## EXERCISE REQUIREMENTS
Each entry, in full: copy it out exactly.
________
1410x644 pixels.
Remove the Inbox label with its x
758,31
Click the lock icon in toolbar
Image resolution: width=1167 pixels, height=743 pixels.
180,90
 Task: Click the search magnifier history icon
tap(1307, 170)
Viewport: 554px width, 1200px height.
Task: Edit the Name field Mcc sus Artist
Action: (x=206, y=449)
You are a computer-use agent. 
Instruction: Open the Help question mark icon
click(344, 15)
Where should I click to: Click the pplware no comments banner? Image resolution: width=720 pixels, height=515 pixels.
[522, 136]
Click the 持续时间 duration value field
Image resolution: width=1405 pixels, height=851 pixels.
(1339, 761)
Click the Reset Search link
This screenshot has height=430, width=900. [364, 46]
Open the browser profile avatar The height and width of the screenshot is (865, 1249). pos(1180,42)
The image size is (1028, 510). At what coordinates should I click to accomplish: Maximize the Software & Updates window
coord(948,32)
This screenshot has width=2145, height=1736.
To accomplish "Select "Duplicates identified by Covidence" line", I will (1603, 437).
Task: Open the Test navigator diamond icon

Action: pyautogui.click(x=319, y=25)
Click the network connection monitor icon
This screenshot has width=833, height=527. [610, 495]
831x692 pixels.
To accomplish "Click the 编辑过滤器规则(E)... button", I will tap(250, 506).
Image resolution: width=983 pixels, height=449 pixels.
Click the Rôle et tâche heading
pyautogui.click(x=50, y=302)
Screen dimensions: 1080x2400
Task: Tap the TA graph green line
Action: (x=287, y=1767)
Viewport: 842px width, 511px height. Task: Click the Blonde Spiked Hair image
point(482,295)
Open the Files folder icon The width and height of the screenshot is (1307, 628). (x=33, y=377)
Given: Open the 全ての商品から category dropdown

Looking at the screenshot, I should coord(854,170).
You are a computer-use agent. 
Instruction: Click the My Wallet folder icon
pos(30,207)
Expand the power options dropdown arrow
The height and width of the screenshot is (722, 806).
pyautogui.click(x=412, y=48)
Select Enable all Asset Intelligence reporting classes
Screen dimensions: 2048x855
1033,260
________
## ANSWER SPACE
1410x644 pixels.
Remove the Inbox label with its x
758,31
Click the lock icon in toolbar
Image resolution: width=1167 pixels, height=743 pixels.
180,90
 Task: Click the search magnifier history icon
tap(1307, 170)
Viewport: 554px width, 1200px height.
Task: Edit the Name field Mcc sus Artist
Action: (x=206, y=449)
You are a computer-use agent. 
Instruction: Open the Help question mark icon
click(344, 15)
Where should I click to: Click the pplware no comments banner? Image resolution: width=720 pixels, height=515 pixels.
[522, 136]
Click the 持续时间 duration value field
Image resolution: width=1405 pixels, height=851 pixels.
(1339, 761)
Click the Reset Search link
This screenshot has height=430, width=900. [364, 46]
Open the browser profile avatar The height and width of the screenshot is (865, 1249). pos(1180,42)
The image size is (1028, 510). At what coordinates should I click to accomplish: Maximize the Software & Updates window
coord(948,32)
This screenshot has width=2145, height=1736.
To accomplish "Select "Duplicates identified by Covidence" line", I will (1603, 437).
Task: Open the Test navigator diamond icon

Action: pyautogui.click(x=319, y=25)
Click the network connection monitor icon
This screenshot has width=833, height=527. [610, 495]
831x692 pixels.
To accomplish "Click the 编辑过滤器规则(E)... button", I will tap(250, 506).
Image resolution: width=983 pixels, height=449 pixels.
Click the Rôle et tâche heading
pyautogui.click(x=50, y=302)
Screen dimensions: 1080x2400
Task: Tap the TA graph green line
Action: (x=287, y=1767)
Viewport: 842px width, 511px height. Task: Click the Blonde Spiked Hair image
point(482,295)
Open the Files folder icon The width and height of the screenshot is (1307, 628). (x=33, y=377)
Given: Open the 全ての商品から category dropdown

Looking at the screenshot, I should coord(854,170).
You are a computer-use agent. 
Instruction: Click the My Wallet folder icon
pos(30,207)
Expand the power options dropdown arrow
The height and width of the screenshot is (722, 806).
pyautogui.click(x=412, y=48)
Select Enable all Asset Intelligence reporting classes
Screen dimensions: 2048x855
1033,260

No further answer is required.